Newfoundland Power reported outages affecting more than 3,600 customers, as high-end tropical storm force winds knocked down trees and power lines, although Environment Canada said winds would diminish in the morning.
In an early Sunday morning update, Environment Canada said strong winds continued over the northern Newfoundland, southeastern Labrador and parts of southeastern Quebec.
A wind warning remained in effect for the western part of the Northern Peninsula of Newfoundland, while storm warnings are in place for parts of the Northeast Gulf and Strait of Belle Isle marine areas.
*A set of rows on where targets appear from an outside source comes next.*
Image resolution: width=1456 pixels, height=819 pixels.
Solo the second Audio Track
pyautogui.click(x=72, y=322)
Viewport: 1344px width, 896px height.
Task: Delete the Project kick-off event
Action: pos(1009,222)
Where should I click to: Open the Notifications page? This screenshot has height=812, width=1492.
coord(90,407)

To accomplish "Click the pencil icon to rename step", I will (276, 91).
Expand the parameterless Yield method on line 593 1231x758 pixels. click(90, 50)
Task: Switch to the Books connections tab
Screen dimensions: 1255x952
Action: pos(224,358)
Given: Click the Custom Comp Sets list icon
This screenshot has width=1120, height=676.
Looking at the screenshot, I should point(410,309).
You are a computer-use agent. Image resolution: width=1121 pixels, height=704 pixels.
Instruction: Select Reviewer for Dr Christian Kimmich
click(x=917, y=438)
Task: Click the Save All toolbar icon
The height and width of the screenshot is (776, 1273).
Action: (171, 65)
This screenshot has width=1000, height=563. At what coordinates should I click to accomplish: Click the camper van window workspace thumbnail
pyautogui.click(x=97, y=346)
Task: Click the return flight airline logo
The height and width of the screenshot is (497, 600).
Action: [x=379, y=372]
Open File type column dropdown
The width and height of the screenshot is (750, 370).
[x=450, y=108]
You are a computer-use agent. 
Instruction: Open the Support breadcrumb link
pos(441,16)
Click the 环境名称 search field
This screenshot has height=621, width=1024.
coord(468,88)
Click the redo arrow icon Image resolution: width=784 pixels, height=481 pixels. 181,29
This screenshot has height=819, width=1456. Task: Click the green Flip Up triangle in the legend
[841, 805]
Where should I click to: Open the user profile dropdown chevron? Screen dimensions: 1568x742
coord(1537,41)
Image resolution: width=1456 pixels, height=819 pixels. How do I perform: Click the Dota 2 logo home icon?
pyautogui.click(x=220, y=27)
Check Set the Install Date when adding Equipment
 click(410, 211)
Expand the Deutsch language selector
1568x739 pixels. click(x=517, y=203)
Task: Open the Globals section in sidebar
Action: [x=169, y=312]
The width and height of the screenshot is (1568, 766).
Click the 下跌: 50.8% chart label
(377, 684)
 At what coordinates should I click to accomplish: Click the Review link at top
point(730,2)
As Fiona continued to weaken, government officials across Eastern Canada prepared to survey the full scope of the damage left behind.
Nova Scotia Premier Tim Houston, along with several members of his cabinet, were scheduled to tour some of the hardest hit areas of Cape Breton by helicopter Sunday morning.
Prime Minister Justin Trudeau, who cancelled his planned visit to Japan for the state funeral of former prime minister Shinzo Abe, said he will visit as soon as possible, while noting he doesn’t want to displace any emergency teams who are focused on important work on the ground.
Defence Minister Anita Anand said Saturday members of the Canadian Armed Forces had begun preparing to respond before receiving the request for assistance from Nova Scotia, and troops will be deployed to other provinces that ask for help.
No details were provided on the number of troops being deployed, but Anand said reconnaissance was underway to ensure they go where and when they are needed most.